D. E la posizione dell’Iran verso i curdi?

R. Avendo l’Iran, a sua volta, una popolazione curda entro i suoi confini, non c’è da sorprendersi se il suo atteggiamento sia volto a mantenere un’unità territoriale e quindi a non vedere di buon occhio un tentativo di unificazione dei curdi.

D. Ma ultimamente gli stessi curdi del Pkk sembrano aver rinunciato all’idea di uno Stato unico e quindi accettano l’idea di comunità curde separate in Turchia, Siria, Iraq e Iran. Dov’è la minaccia?

R. Sì, non è una seria minaccia. Eppure i curdi continuano a essere percepiti come un problema.

D. Si può dire che, paradossalmente, l’Iran e la Turchia, non esattamente degli “amici”, trovano un terreno comune sulla questione curda?

R. In realtà da molti anni l’Iran e la Turchia sono molto “amici” dal punto di vista degli scambi economici. Però due questioni li dividono: l’Isis, verso il quale l’Iran è decisamente più aggressivo, e Assad, tradizionale alleato di Teheran, ma un nemico per Ankara.

D. C’è stato un recente incontro tra il Segretario di Stato americano Kerry e il ministro degli Esteri russo Lavrov. Ci si muove verso un accordo che includa un regime change in Siria, e questo potrebbe includere un’uscita di scena di Assad.

R. Sì, prima o dopo, fermo restando che sia gli Usa sia la Russia sono opposti all’Isis, non è da escludere una qualche soluzione salva-faccia per Assad che trovi d’accordo le due super potenze.
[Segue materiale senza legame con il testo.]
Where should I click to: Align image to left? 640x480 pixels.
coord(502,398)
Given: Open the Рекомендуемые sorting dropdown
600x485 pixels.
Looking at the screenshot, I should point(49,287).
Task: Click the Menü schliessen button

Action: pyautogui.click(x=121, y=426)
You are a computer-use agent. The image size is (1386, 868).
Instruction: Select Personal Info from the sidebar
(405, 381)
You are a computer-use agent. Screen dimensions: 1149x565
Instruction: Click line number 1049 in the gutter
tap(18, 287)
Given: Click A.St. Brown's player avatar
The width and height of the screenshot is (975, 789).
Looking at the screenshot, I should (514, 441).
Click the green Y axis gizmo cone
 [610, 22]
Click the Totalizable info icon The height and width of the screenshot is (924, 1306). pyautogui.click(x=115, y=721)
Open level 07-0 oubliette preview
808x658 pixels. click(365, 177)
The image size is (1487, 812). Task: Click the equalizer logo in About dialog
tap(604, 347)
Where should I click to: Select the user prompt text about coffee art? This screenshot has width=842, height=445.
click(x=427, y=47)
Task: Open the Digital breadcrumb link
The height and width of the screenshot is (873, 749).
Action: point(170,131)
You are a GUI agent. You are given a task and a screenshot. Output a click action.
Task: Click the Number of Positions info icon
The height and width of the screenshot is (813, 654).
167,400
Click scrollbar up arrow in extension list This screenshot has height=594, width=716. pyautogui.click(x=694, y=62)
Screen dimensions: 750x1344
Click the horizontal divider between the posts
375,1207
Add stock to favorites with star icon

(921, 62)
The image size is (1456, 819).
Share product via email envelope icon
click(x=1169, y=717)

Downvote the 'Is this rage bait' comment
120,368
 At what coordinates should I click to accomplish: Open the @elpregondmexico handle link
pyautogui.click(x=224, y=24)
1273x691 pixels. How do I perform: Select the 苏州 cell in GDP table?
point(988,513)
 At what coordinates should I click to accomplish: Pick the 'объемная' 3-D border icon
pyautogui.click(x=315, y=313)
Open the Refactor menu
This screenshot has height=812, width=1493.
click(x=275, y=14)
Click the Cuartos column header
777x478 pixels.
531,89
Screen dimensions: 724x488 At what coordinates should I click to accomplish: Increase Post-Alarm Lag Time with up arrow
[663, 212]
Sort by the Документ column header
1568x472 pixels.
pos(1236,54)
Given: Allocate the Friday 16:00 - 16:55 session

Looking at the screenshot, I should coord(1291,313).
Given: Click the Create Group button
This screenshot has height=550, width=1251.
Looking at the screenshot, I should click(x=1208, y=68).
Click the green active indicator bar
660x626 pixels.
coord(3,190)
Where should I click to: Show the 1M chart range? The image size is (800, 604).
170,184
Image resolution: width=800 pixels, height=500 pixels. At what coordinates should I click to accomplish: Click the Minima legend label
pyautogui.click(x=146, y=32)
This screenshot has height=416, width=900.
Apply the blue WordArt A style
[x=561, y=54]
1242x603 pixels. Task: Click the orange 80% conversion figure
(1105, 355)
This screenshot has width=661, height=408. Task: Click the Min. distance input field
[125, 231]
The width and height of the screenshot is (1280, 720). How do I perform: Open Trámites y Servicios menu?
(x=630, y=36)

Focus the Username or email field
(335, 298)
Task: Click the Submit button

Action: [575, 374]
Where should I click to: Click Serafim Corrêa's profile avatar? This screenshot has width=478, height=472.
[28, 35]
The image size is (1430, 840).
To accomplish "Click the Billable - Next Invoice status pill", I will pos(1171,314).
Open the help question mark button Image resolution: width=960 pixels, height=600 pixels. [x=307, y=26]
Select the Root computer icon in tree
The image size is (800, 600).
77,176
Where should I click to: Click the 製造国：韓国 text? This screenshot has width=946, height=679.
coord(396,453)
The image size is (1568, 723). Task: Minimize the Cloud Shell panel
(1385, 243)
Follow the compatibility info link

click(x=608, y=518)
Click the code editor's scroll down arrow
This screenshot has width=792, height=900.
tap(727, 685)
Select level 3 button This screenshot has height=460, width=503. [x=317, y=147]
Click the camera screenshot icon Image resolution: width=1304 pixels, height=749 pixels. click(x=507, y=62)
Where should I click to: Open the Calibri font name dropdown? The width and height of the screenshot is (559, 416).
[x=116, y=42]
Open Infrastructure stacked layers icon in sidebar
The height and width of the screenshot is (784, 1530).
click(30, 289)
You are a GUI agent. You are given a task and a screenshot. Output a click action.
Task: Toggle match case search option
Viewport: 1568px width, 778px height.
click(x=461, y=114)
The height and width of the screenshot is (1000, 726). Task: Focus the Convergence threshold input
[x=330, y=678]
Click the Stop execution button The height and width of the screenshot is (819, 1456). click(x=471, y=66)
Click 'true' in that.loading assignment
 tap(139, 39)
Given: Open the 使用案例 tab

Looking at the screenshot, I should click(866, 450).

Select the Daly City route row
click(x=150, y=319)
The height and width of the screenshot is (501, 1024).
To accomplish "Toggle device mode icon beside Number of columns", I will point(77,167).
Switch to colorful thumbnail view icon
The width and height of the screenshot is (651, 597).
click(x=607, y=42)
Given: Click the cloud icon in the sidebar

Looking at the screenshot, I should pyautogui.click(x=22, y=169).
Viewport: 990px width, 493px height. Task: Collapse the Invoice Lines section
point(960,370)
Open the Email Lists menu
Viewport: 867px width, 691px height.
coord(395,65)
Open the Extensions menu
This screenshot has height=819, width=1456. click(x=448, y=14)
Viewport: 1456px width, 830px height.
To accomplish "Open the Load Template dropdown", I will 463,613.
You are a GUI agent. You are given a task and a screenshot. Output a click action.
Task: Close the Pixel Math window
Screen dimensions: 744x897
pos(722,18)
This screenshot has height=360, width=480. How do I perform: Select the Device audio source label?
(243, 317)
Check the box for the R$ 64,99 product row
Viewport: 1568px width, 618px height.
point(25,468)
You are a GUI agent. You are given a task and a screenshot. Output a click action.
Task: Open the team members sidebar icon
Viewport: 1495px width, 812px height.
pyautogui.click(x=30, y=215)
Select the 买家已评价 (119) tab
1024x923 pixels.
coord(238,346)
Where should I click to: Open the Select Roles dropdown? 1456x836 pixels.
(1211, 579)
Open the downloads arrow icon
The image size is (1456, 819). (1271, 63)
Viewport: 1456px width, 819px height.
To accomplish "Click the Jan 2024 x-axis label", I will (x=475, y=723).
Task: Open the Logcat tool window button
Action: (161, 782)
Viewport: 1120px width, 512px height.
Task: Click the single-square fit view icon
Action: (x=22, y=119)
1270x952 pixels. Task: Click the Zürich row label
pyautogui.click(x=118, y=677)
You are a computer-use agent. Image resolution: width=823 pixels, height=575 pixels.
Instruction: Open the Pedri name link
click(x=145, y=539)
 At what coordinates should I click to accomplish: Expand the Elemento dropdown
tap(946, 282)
Una di queste potrebbe consistere nel far rimanere al potere Assad, ma in controllo di un’entità territoriale ridotta.

D. Gli Usa potrebbero fare di più per combattere l'Isis?

R. Può darsi, ma quello che è più importante, nel lungo termine, è una riforma politica e sociale nel Medio Oriente. Se ciò non avviene ci potrà sempre essere qualche forza simile all’Isis che attrae parte della popolazione.

D. Come Boko Haram in Nigeria, il cui successo è legato alla povertà di molti giovani che entrano nelle sue fila e al fatto che i soldati governativi sono sottopagati?

R. Esattamente. La storia è sempre la stessa. Ciò che manca in Medio Oriente, e l’Iraq è un classico esempio, è quella che Gramsci chiamava la “circolazione delle élite”.

D. Cioè?

R. La capacità di certe élite di mettersi da parte per fare posto al nuovo. La democrazia è compromesso, in questo senso, e quindi c’è ancora molta strada da fare, temo.

D. Che ruolo gioca la Cina nella schacchiera mediorientale?

R. Ha interessi specifici nel Medio Oriente a causa del suo bisogno di risorse energetiche, di commercio e di commesse militari. Al tempo stesso i cinesi non sono favorevoli all’intervenzionismo negli affari domestici, per lo stesso motivo per cui non gradiscono alcun intervento internazionale nei loro affari. Una cosa è certa: l’accordo con l’Iran offrirà grandi opportunità a Pechino.

Sanam Vakil, docente di Politica mediorientale a Bologna.